SHORT TASK: Please reproduce the listing below with every "screenshot" swapped for "image" and everything else unchanged. Leave the pictures out.

RECORDS SUPPLIED:
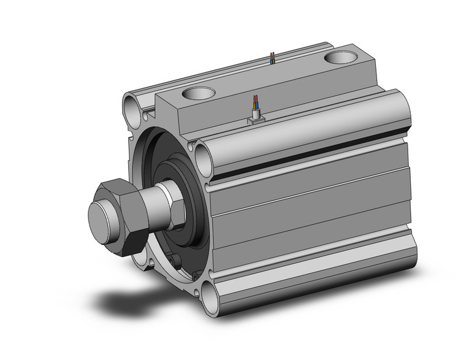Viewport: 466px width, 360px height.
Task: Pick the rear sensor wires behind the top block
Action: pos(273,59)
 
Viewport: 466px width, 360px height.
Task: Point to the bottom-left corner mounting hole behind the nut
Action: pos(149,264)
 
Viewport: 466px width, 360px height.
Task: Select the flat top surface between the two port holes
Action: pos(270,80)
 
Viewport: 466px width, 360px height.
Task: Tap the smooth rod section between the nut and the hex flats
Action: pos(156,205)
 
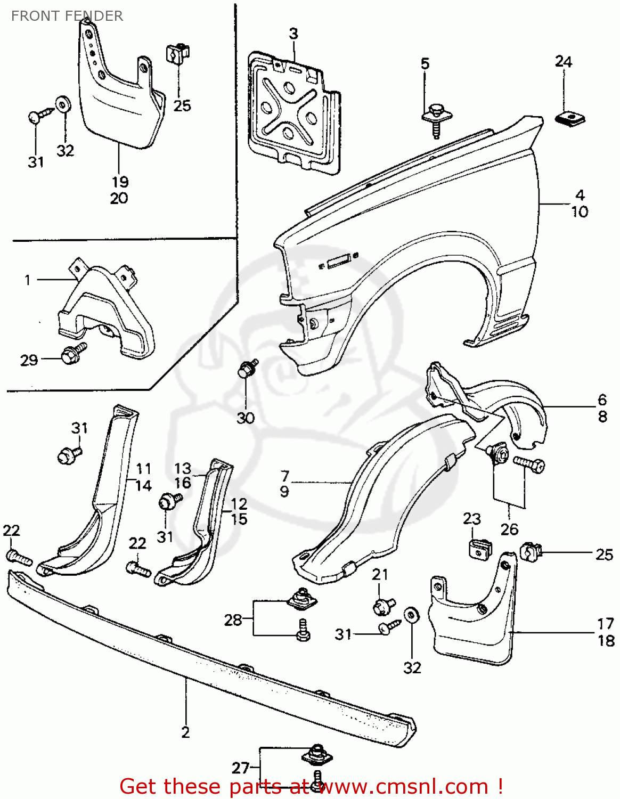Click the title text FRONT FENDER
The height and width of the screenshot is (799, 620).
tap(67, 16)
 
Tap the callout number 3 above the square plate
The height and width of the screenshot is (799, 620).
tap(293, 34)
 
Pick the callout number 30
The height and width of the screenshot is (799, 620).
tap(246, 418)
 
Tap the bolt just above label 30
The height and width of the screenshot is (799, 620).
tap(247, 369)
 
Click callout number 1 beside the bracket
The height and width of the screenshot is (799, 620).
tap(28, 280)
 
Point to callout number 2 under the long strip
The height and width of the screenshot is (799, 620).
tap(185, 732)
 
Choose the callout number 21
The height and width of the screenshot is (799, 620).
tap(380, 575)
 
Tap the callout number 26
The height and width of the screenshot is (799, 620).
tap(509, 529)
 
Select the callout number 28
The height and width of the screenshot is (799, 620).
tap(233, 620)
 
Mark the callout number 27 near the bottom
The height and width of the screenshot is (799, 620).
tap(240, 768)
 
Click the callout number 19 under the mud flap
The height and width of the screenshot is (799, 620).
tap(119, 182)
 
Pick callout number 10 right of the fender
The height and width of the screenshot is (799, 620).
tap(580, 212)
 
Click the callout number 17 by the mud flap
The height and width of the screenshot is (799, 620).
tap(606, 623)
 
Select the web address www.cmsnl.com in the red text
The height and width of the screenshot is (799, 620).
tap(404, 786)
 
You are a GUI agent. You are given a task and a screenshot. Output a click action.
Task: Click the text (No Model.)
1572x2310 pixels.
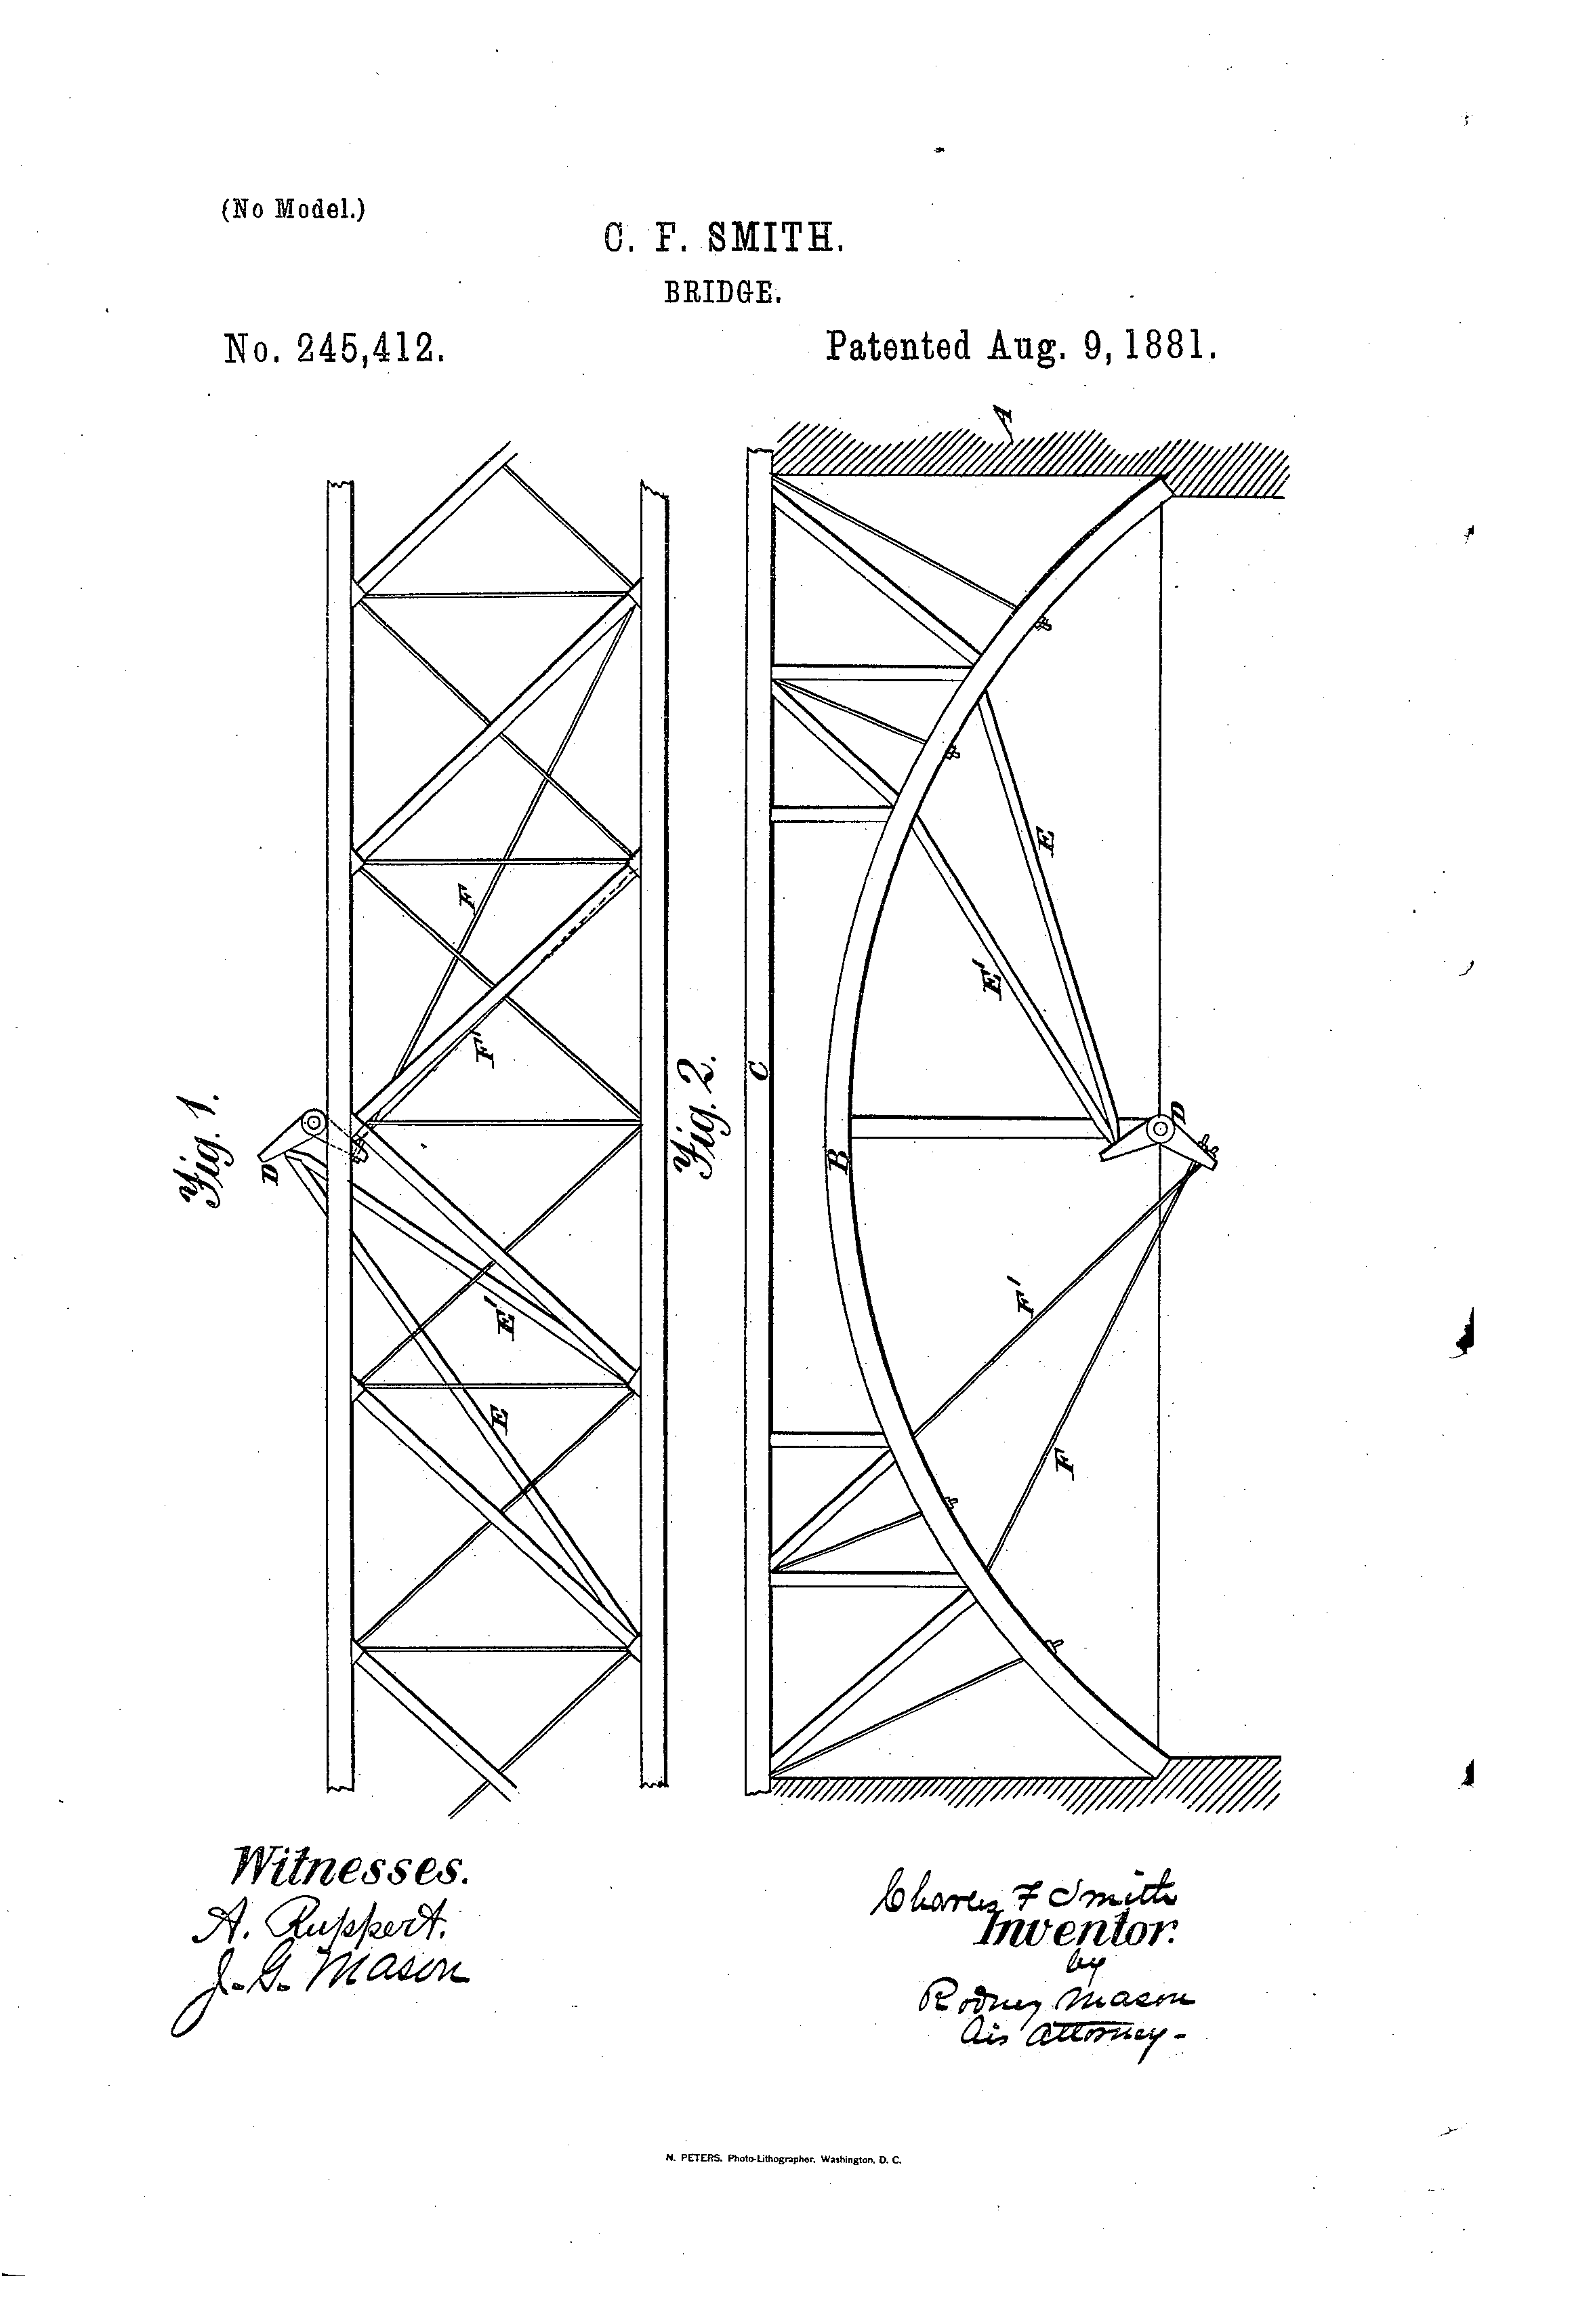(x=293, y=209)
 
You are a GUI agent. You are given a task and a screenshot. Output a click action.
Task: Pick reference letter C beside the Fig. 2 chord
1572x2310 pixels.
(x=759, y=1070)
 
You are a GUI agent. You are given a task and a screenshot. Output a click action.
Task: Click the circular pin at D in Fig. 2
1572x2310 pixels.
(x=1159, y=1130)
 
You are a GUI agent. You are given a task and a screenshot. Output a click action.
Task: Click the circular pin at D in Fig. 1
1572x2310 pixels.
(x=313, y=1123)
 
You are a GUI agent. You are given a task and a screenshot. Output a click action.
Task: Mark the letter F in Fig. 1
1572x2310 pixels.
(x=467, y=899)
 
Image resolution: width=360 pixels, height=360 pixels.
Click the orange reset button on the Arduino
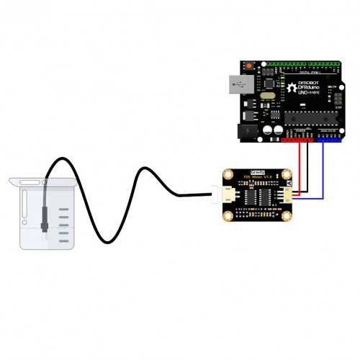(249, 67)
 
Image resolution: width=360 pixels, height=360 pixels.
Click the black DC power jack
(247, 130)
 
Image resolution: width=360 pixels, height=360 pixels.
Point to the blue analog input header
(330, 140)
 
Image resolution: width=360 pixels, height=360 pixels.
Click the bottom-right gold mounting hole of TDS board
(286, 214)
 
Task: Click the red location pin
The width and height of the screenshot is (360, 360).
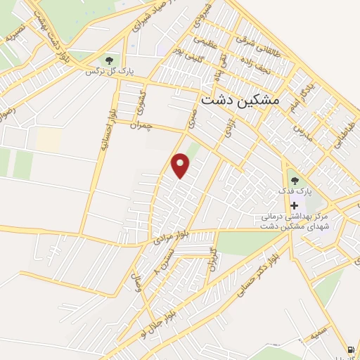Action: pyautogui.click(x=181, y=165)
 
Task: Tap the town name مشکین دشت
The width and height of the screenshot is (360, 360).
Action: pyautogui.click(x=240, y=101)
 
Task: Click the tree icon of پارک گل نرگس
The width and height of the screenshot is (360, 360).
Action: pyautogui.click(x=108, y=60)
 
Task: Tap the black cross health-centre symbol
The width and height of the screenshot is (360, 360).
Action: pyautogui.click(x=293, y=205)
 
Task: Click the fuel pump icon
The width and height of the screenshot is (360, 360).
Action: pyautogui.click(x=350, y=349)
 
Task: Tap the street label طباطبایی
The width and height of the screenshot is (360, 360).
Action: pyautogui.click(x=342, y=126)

TASK ANSWER:
Viewport: 466px width, 360px height.
Task: Pick the rear sensor wires behind the top block
Action: pos(273,59)
 
Viewport: 466px width, 360px height.
Task: Point to the bottom-left corner mounting hole behind the nut
Action: pos(149,264)
 
Viewport: 466px width, 360px height.
Task: Select the flat top surface between the two port holes
Action: pos(270,80)
 
Viewport: 466px width, 360px height.
Task: Tap the smooth rod section between the nut and the hex flats
Action: pos(156,205)
 
Click the title text FRONT FENDER
The height and width of the image is (799, 620).
tap(67, 16)
 
Tap the callout number 3 above the square plate
The height and width of the image is (799, 620).
tap(293, 34)
 
Pick the callout number 30
The height and width of the image is (799, 620).
tap(246, 418)
 
Tap the bolt just above label 30
The height and width of the image is (799, 620).
tap(247, 369)
 
Click callout number 1 beside the bracket
The height and width of the image is (799, 620).
tap(28, 280)
 
Point to callout number 2 under the long strip
The height and width of the image is (799, 620).
tap(185, 732)
 
Choose the callout number 21
The height and width of the image is (799, 620).
tap(380, 575)
 
Tap the callout number 26
The height and width of the image is (799, 620).
tap(509, 529)
 
Select the callout number 28
The height and width of the image is (799, 620).
tap(233, 620)
 
Mark the callout number 27 near the bottom
The height and width of the image is (799, 620).
tap(240, 768)
 
Click the callout number 19 under the mud flap
The height and width of the image is (799, 620).
tap(119, 182)
 
Pick callout number 10 right of the fender
The height and width of the image is (799, 620).
tap(580, 212)
 
Click the callout number 17 by the mud flap
The height and width of the image is (799, 620).
tap(606, 623)
 
Select the web address www.cmsnl.com in the red text
The height and width of the image is (799, 620).
tap(404, 786)
 
You are a GUI agent. You are given a task and a image. Output a click action.
Task: Click the text (No Model.)
1572x2310 pixels.
(x=293, y=209)
 
You are a GUI agent. You are given a task and a image. Output a click action.
Task: Pick reference letter C beside the Fig. 2 chord
1572x2310 pixels.
(x=759, y=1070)
 
You are a GUI agent. You are given a task and a image. Output a click action.
Task: Click the circular pin at D in Fig. 2
1572x2310 pixels.
(x=1159, y=1130)
 
You are a GUI agent. You are given a task and a image. Output a click action.
Task: Click the circular pin at D in Fig. 1
1572x2310 pixels.
(x=313, y=1123)
 
You are a GUI agent. You are given a task and a image. Output a click action.
Task: Mark the letter F in Fig. 1
1572x2310 pixels.
(x=467, y=899)
 
Image resolution: width=360 pixels, height=360 pixels.
Click the orange reset button on the Arduino
(249, 67)
 
Image resolution: width=360 pixels, height=360 pixels.
Click the black DC power jack
(247, 130)
 
Image resolution: width=360 pixels, height=360 pixels.
Point to the blue analog input header
(330, 140)
 
Image resolution: width=360 pixels, height=360 pixels.
Click the bottom-right gold mounting hole of TDS board
(286, 214)
 
Task: Click the red location pin
The width and height of the image is (360, 360).
Action: pyautogui.click(x=181, y=165)
 
Task: Tap the town name مشکین دشت
The width and height of the image is (360, 360).
Action: pyautogui.click(x=240, y=101)
 
Task: Click the tree icon of پارک گل نرگس
The width and height of the image is (360, 360).
Action: pyautogui.click(x=108, y=60)
 
Task: Tap the black cross health-centre symbol
The width and height of the image is (360, 360).
Action: pyautogui.click(x=293, y=205)
 
Task: Click the fuel pump icon
The width and height of the image is (360, 360).
Action: pyautogui.click(x=350, y=349)
 
Task: Tap the street label طباطبایی
The width and height of the image is (360, 360).
Action: pyautogui.click(x=342, y=126)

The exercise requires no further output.